= 2020 Road to the Kentucky Oaks =

Series of horse races

The 2020 Road to the Kentucky Oaks is a points system by which Thoroughbred fillies will qualify for the 2020 Kentucky Oaks, which will be held on September 4 (rescheduled from the traditional first Saturday in May due to the coronavirus pandemic). The field for the Kentucky Oaks, the filly equivalent of the Kentucky Derby, is limited to fourteen horses, with up to four "also eligible" horses in case of a late withdrawal from the field.

Originally, the 30 races in the Road to the Kentucky Oaks were to be held from September 2019 (when the fillies are age two) through April 2020 (when they have turned three). However, in March 2020, the growing coronavirus pandemic prompted the cancellation of several prep races, and the rescheduling of the Oaks itself. Churchill Downs is currently considering adding more qualifying races to the series with points to be determined. The top four finishers in the specified races earn points, with the highest point values awarded in the major preparatory races. Earnings in non-restricted stakes act as a tie breaker.

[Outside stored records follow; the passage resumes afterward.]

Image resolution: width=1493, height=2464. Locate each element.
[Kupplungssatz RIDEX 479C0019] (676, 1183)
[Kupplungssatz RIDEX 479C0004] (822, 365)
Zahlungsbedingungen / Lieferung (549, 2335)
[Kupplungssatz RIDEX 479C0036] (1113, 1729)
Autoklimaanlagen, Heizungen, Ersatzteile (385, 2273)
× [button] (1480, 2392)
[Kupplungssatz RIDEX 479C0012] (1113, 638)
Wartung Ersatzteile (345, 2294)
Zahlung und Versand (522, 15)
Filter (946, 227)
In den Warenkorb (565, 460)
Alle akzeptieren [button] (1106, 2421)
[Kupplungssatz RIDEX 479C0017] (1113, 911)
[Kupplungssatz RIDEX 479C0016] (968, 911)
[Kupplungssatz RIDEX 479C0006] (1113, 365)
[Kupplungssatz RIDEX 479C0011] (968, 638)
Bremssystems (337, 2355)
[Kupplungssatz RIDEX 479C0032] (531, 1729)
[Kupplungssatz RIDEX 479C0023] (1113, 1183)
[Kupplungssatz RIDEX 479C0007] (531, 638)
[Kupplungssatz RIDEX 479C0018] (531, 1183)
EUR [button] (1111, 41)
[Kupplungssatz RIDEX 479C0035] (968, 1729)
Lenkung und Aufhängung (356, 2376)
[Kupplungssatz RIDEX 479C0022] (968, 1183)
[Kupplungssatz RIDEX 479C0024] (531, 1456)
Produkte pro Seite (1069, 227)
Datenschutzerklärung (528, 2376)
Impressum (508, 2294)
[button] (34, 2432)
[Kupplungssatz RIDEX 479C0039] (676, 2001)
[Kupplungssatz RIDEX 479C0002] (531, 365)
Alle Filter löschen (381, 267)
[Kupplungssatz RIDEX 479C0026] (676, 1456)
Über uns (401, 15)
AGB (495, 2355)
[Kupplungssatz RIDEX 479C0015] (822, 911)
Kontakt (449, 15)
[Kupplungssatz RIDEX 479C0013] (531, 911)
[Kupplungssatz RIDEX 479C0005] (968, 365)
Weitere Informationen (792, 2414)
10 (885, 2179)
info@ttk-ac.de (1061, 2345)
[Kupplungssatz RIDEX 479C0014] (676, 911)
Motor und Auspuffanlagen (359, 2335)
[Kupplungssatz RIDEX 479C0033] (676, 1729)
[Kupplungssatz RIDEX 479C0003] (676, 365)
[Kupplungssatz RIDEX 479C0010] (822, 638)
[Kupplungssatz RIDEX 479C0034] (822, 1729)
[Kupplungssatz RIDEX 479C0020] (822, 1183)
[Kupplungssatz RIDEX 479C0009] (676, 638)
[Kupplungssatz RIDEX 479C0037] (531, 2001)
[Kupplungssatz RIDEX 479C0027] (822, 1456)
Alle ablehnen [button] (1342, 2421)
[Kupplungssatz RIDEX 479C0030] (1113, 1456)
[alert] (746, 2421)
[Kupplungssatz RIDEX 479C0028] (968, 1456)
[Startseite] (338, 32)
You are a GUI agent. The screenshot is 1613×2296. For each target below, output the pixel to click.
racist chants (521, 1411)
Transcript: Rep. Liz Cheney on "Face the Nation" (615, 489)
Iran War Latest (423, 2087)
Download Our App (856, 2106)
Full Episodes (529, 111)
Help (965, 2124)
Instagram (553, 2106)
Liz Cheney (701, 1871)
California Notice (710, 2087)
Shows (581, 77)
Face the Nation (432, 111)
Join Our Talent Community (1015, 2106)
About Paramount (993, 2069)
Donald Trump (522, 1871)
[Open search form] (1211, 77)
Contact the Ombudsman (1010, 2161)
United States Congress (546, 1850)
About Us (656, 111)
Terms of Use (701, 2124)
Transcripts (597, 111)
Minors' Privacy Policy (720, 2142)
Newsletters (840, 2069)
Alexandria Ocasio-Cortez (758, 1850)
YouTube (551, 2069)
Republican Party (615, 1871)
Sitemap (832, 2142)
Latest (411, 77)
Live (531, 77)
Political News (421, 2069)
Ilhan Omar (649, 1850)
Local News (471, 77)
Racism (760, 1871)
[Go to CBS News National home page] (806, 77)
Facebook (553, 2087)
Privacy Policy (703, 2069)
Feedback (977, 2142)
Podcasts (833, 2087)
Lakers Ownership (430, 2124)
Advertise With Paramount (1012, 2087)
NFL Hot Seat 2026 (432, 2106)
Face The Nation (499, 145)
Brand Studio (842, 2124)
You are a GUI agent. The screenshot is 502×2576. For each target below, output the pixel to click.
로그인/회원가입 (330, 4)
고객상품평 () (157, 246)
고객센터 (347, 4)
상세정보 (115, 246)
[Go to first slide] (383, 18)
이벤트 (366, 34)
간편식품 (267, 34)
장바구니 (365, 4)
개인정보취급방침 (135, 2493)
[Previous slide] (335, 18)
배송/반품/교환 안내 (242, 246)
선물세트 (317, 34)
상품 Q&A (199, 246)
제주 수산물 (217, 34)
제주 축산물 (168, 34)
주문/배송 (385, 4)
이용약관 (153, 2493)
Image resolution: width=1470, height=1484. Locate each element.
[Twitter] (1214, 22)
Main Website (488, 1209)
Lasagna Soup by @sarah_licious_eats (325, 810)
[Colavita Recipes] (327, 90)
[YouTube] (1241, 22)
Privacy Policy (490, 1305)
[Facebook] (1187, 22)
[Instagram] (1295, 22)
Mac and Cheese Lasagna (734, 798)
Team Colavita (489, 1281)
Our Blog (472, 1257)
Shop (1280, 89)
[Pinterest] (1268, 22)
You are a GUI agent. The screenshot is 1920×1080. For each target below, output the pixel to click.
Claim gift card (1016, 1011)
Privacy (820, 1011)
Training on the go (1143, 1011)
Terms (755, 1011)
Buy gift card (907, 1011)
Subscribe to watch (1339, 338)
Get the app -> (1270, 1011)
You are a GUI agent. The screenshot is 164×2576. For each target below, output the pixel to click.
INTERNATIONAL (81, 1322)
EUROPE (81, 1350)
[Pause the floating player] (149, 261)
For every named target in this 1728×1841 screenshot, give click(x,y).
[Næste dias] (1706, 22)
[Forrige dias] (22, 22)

Fillies who instead wish to enter the Kentucky Derby have to earn the necessary points in the races on the Road to the Kentucky Derby: points earned on the Road to the Kentucky Oaks are not transferable. However, if a filly does earn qualifying points for the Derby by racing in open company, those points also count towards qualifying for the Oaks.

==Standings==
The following table shows the points earned in the eligible races for the main series As of 2 May 2020.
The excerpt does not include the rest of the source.